Liquidi contenenti Pcb sversati per anni nella falda sotterranea del Sin di Taranto

La Commissione Ecomafie: inquinamento in atto nella Gravina Leucaspide

Giovedì 20 Ottobre 2022, 13:46

TARANTO - Il drenaggio di reflui oleosi (morchie) nelle vasche permeabili della Gravina Leucaspide di Statte, che ricade parzialmente nel Sin (Sito di interesse nazionale) di Taranto, ha «probabilmente veicolato per anni i liquidi contenenti PCB, e presumibilmente anche altri inquinanti, verso la falda sotterranea». Lo scrive la Commissione bicamerale Ecomafie nella “Relazione finale sulla situazione delle bonifiche e della gestione dei rifiuti presso gli impianti ex Ilva e nelle aree contermini”, depositata dopo la missione a Taranto del luglio scorso.

Ma l’organo ispettivo avverte: i residui delle morchie oleose «sono tuttora presenti nelle vasche drenanti realizzate sommitalmente agli accumuli di rifiuti oltre che, per logica, in profondità negli stessi», e quindi «l’inquinamento, anche come possibile apporto alla falda, si può considerare tuttora in atto».

Il complesso di “Discariche Gravina Leucaspide e vecchie vasche” è compreso nelle cosiddette aree escluse sotto la gestione di Ilva in As, insieme ad altri 17 siti/attività, e consiste in accumuli per circa 5 milioni di metri cubi di rifiuti lungo il corso della gravina e la costituzione di vasche di drenaggio di morchie oleose, a sud ovest della gravina. Le morchie oleose sono, per definizione, rifiuti pericolosi che contengono oli, compreso l’olio con PCB (policlorobifenili), a sua volta classificato come rifiuto pericoloso in assoluto. Il complesso è sottoposto, dal 2018, a sequestro penale. L’attività in corso è essenzialmente quella di caratterizzazione del sito, propedeutica ad analisi di rischio e definizione del piano di bonifica.

La questione dei veleni nella falda è una delle più controverse affrontate dalla Commissione Ecomafie. Della conferenza decisoria indetta dal Ministero della Transizione ecologica per il 15 luglio scorso, «al momento della stesura di questa relazione – è stato precisato - non sono noti gli esiti» e non si può «non rimarcare l’estrema lunghezza della tempistica del processo decisionale per il piano di caratterizzazione che, peraltro, rappresenta solo la fase preliminare del procedimento di bonifica».

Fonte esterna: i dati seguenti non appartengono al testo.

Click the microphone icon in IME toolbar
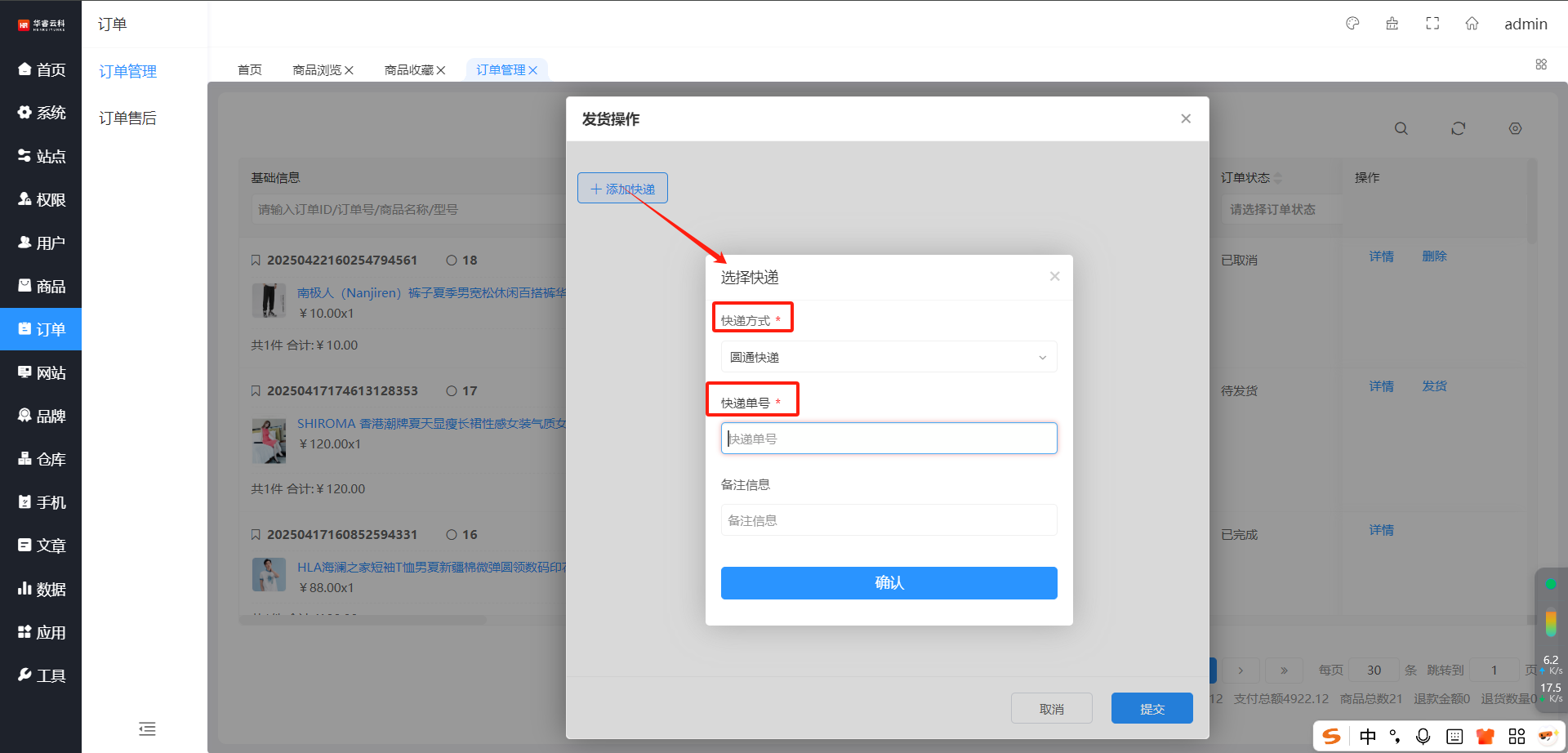Image resolution: width=1568 pixels, height=753 pixels. [1423, 737]
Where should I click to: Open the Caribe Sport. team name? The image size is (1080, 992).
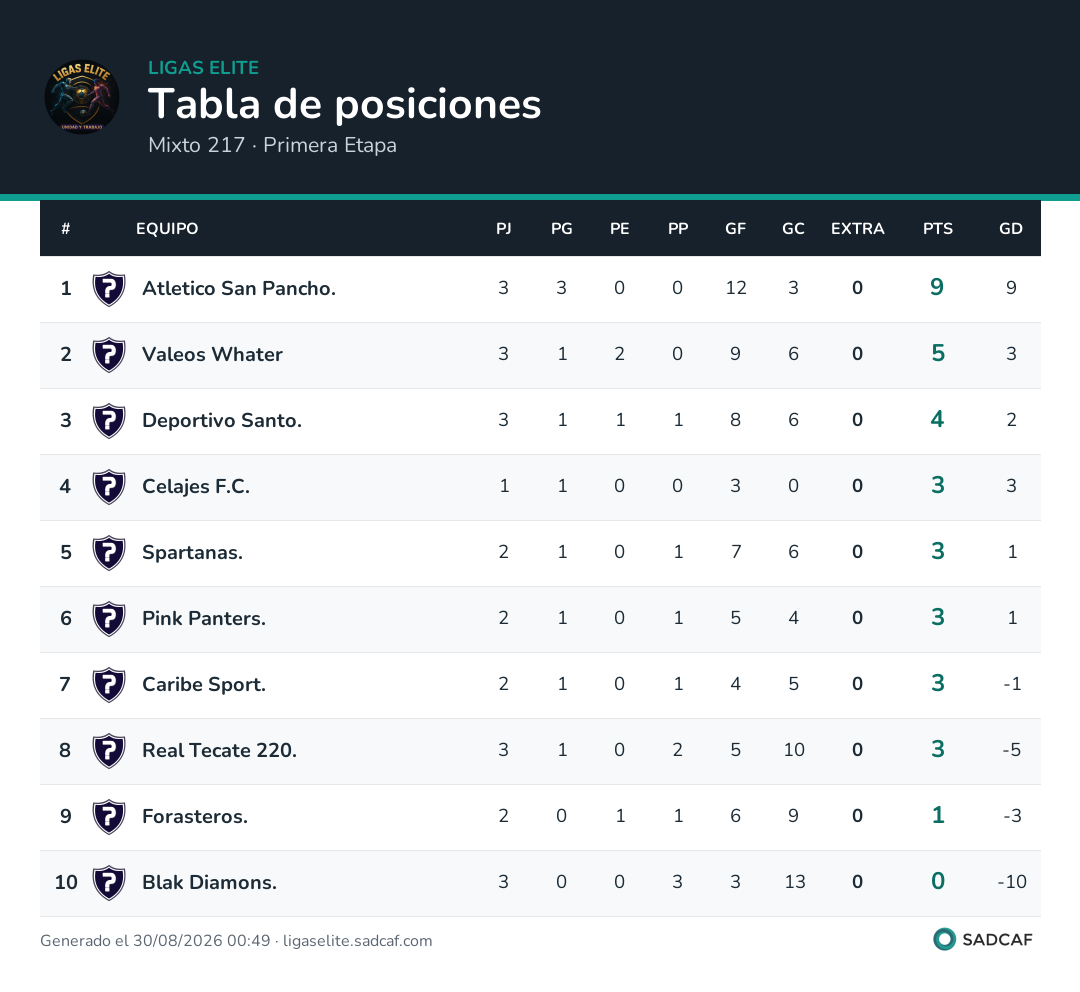(204, 684)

L’ammasso di rifiuti industriali, che si innalzano dal piano campagna per circa una trentina di metri, è stato realizzato durante la vecchia gestione dell’Italsider statale. Il deposito si estende per un’area di circa 2 chilometri e mezzo. Sopra questo cumulo di rifiuti sono state realizzate una serie di vasche in terrapieno, con il fondo permeabile, dove l’acciaieria sversava rifiuti costituiti da morchie oleose contenenti grandi quantità di PCB, per quanto noto, oltre altri inquinanti, come riferito dal sostituto procuratore Mariano Buccoliero (uno dei pm del processo Ambiente Svenduto) nel corso dell’audizione del 13 luglio scorso. «Lo scopo di queste vasche – spiega la Commissione - era di far drenare i liquidi contenuti nelle morchie, in modo da essiccarle. Successivamente, i fanghi essiccati venivano depositati come rifiuti nella discarica gestita da Italsider su un’area di proprietà Cementir».

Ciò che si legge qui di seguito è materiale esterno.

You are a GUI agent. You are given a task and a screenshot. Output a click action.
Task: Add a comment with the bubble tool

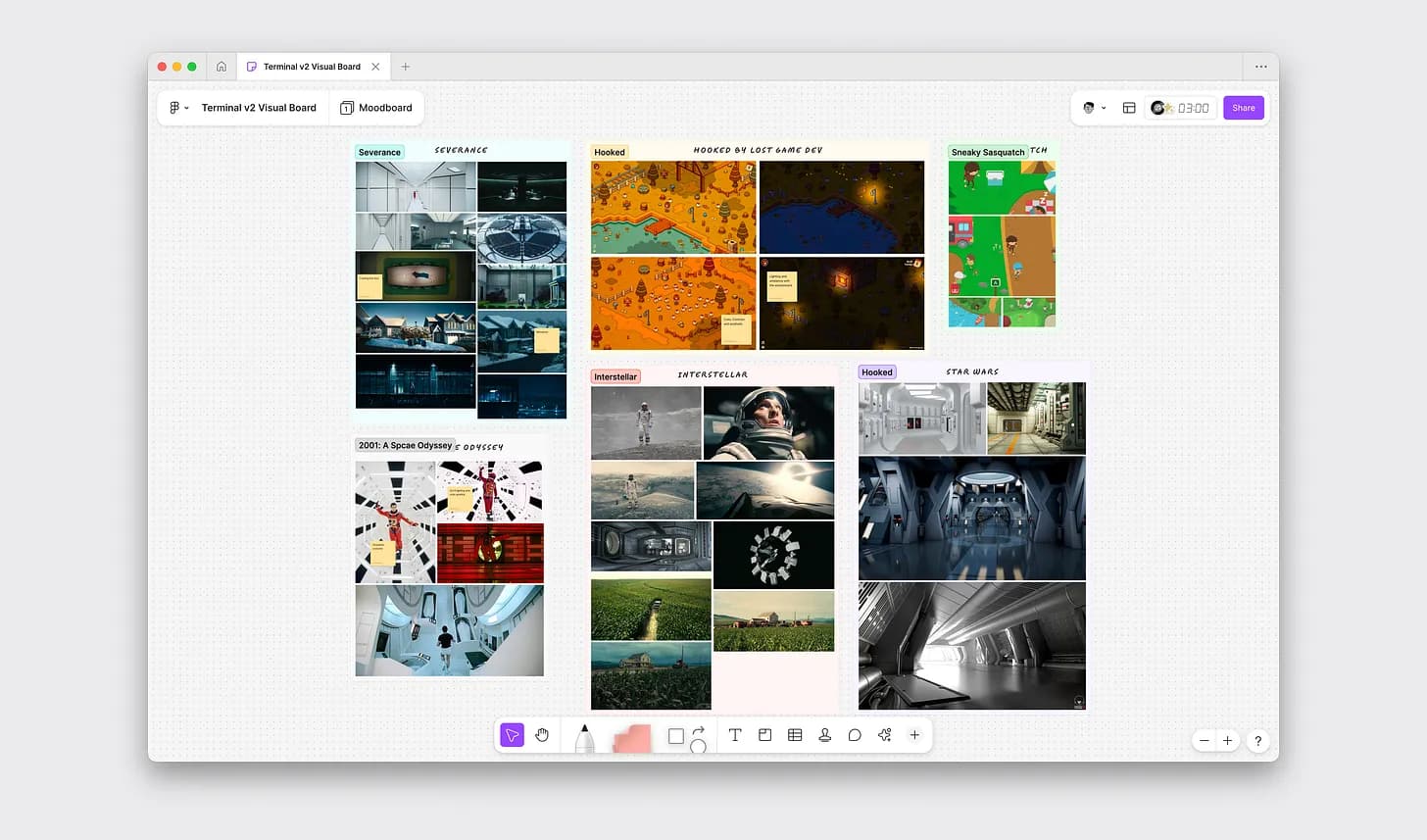click(x=855, y=735)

Per la Commissione Ecomafie, «verosimilmente, anche le discariche della Gravina Leucaspide possono aver contribuito alla contaminazione del Mar Grande attraverso il movimento delle acque sotterranee e di lì, attraverso il “gioco di correnti”, alla contaminazione del Mar Piccolo. In questo momento comunque, la Commissione non ha potuto analizzare informazioni relative al possibile apporto attuale di inquinanti al Mar Piccolo, fattore che sarebbe stato considerato nella prosecuzione dell’inchiesta».

Durante la sua audizione, il pubblico ministero Mariano Buccoliero ha riferito che la proprietà, «quando ha acquisito l’impianto nel 1995, era del tutto consapevole della situazione di inquinamento in atto» avendo fatto eseguire uno studio ambientale che segnalava «un ammasso di rifiuti industriali incontrollati». Di conseguenza, «i titolari, famiglia Riva, hanno deliberatamente occultato la situazione della Gravina Leucaspide, evidentemente con la finalità di evitare i costi di bonifica».